Karena hari itu termasuk dalam rangkaian 1 tahun menjadi anytime girls, jadi kami bermaksud pergi ke PVJ setelah acara selesai. Tapi sebelumnya, kok pengen ke belakang dulu ya? Ya sudah, daripada ngompol di jalan, lebih baik dilampiaskan di sini saja, mumpung masih ada WC.

Begitu masuk, menutup pintu, membuka celana (ya iyalah ...) dan duduk di kloset, DUG! Tiba-tiba jantung saya berdetak kencang, karena suatu pemandangan di balik pintu. Lukisan seorang perempuan! Tapi, ekspresinya nggak jelas. Legian, ditempelnya tepat di depan kloset.
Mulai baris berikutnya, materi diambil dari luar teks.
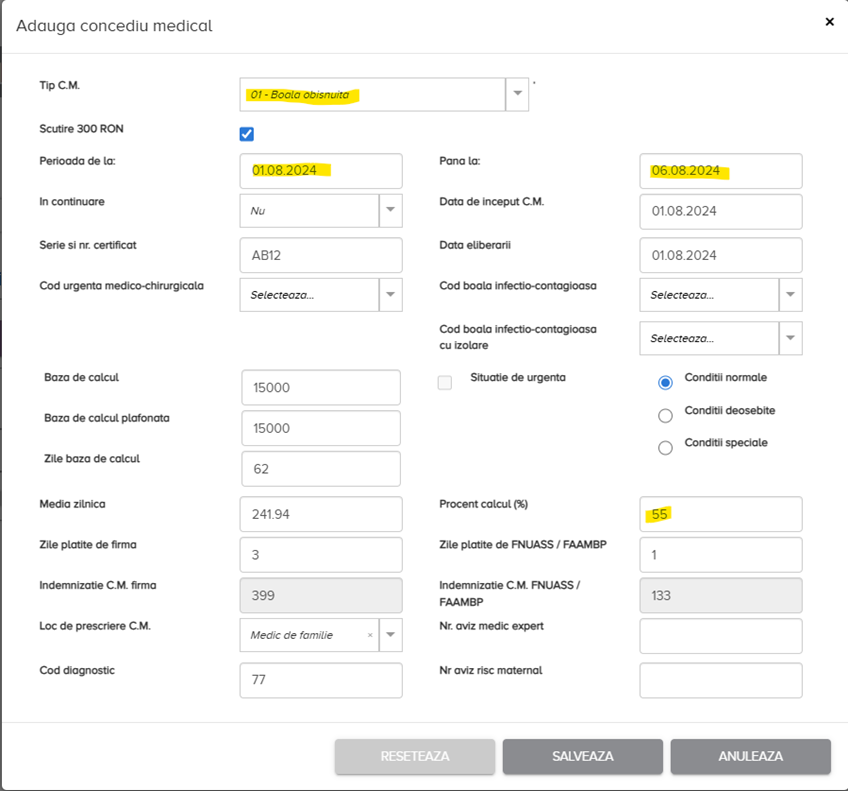Expand the Loc de prescriere C.M. dropdown
The image size is (848, 791).
click(390, 635)
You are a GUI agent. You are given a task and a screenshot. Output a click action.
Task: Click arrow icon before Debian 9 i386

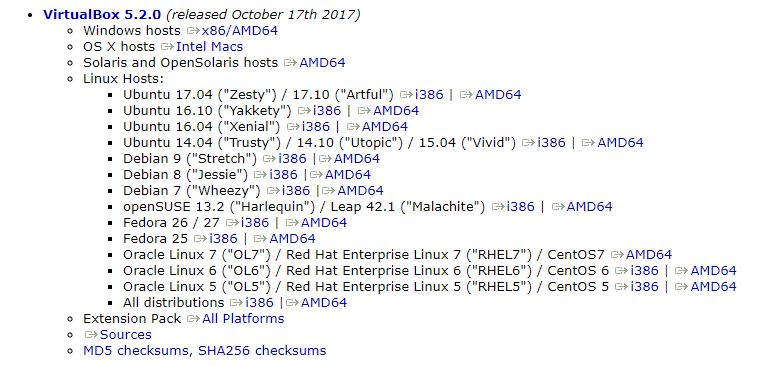(x=270, y=159)
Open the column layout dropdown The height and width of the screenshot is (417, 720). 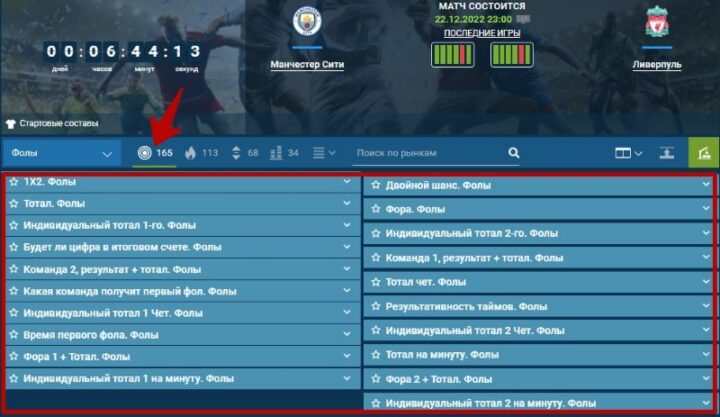coord(628,153)
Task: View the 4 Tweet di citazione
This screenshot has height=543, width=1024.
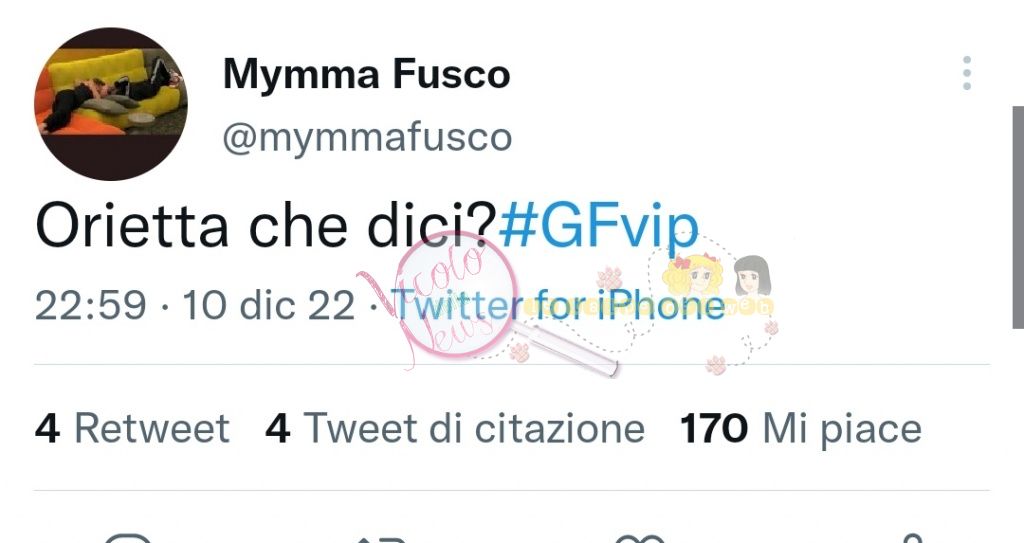Action: tap(455, 429)
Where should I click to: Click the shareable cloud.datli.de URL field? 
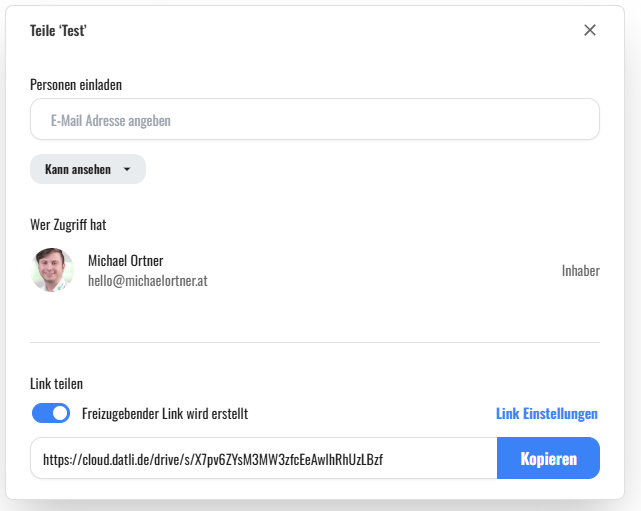(263, 459)
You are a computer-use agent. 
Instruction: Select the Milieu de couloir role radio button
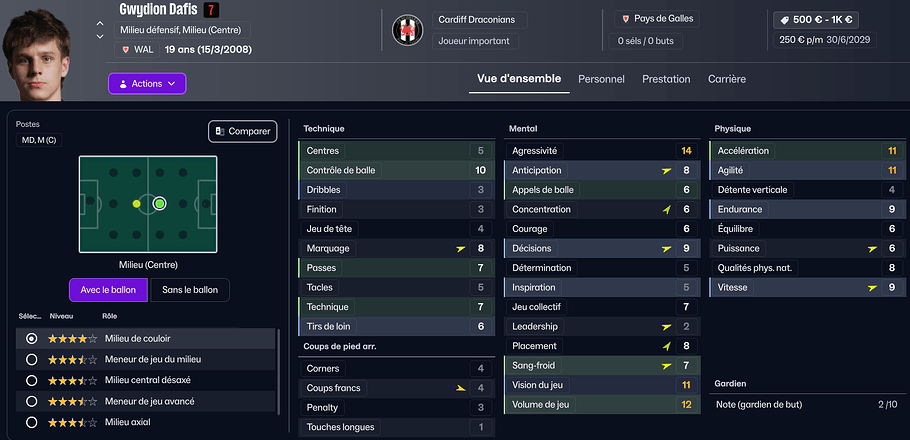(32, 339)
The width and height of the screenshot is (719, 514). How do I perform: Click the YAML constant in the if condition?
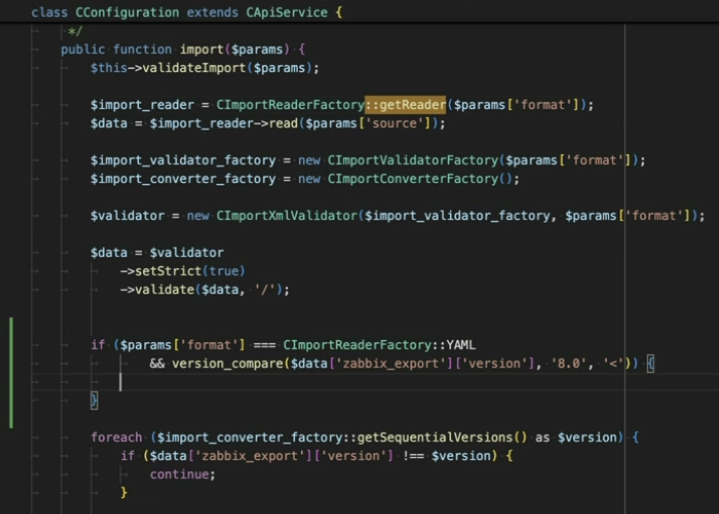[463, 345]
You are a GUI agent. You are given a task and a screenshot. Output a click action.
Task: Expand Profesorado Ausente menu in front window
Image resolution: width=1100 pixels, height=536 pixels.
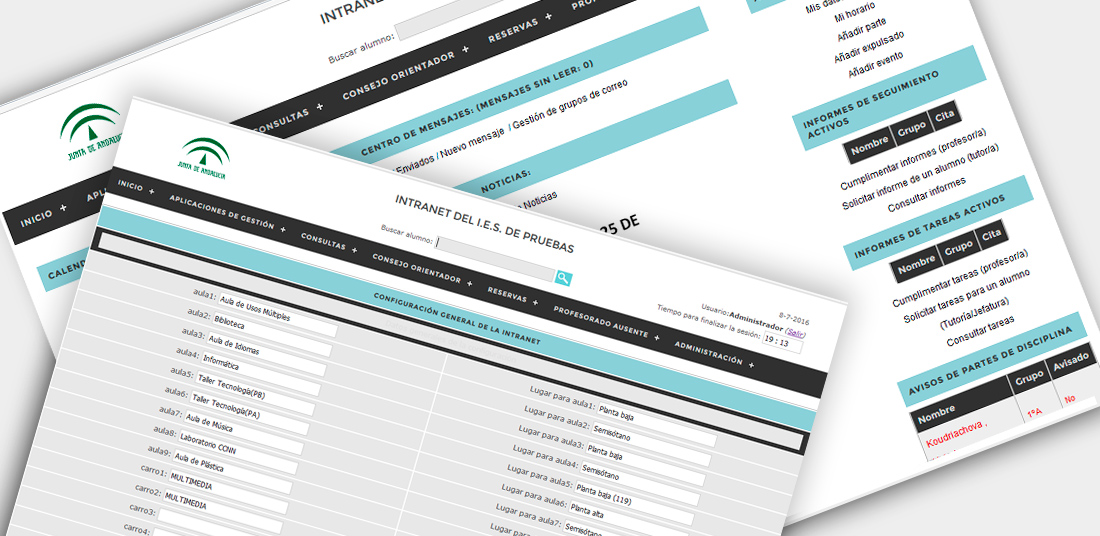(x=657, y=336)
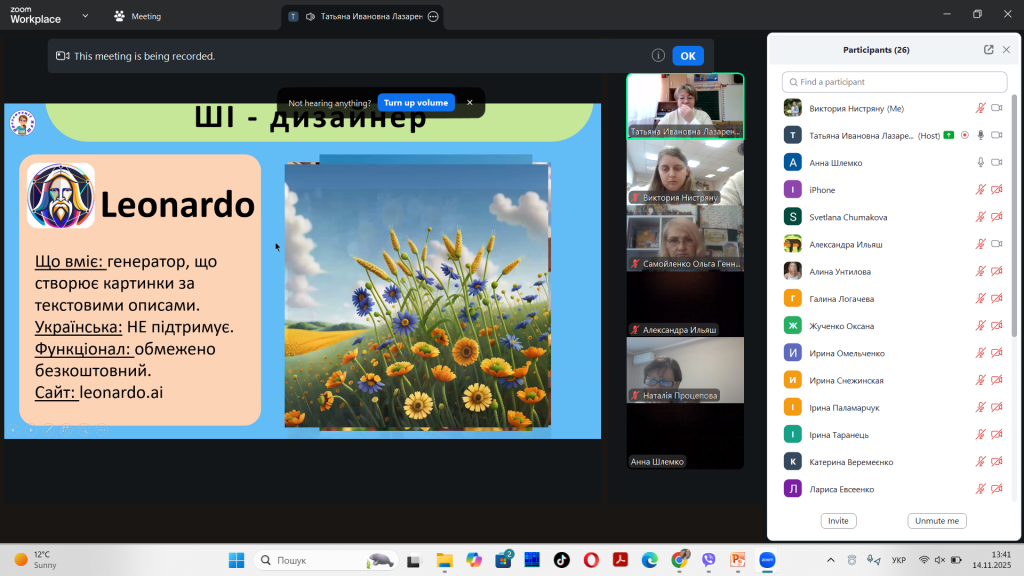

Jadi, bagaimana menurut teman-teman, melihat ekspresinya yang mengerenyit aneh itu:
1. Apakah perempuan itu mulas-mulas karena diare?
2. Apakah perempuan itu malu karena kepergok sedang telanjang?
3. Apakah perempuan itu baru saja mengalami pelecehan seksual?
4. Apakah perempuan itu memang ekspresinya dari sananya begitu?
5. Apakah perempuan itu mulas-mulas karena mau melahirkan?
6. .... dst, isi sendiri.

(Tapi ya, kalo tiba-tiba mulas saat tengah malam dan pengen kiss-kiss bang bang, serem banget kalo yang nemenin lukisan itu, hihihiiii)

Oiya, pertanyaan tambahan, siapakah nama yang cocok untuk perempuan tersebut?
1. Nyi Uneh
2. Nyi Enok
3. .... dst (isi sendiri)
(yang jelas bukan Nyi Romlah, karena Nyi Romlah sudah memiliki wajah sendiri)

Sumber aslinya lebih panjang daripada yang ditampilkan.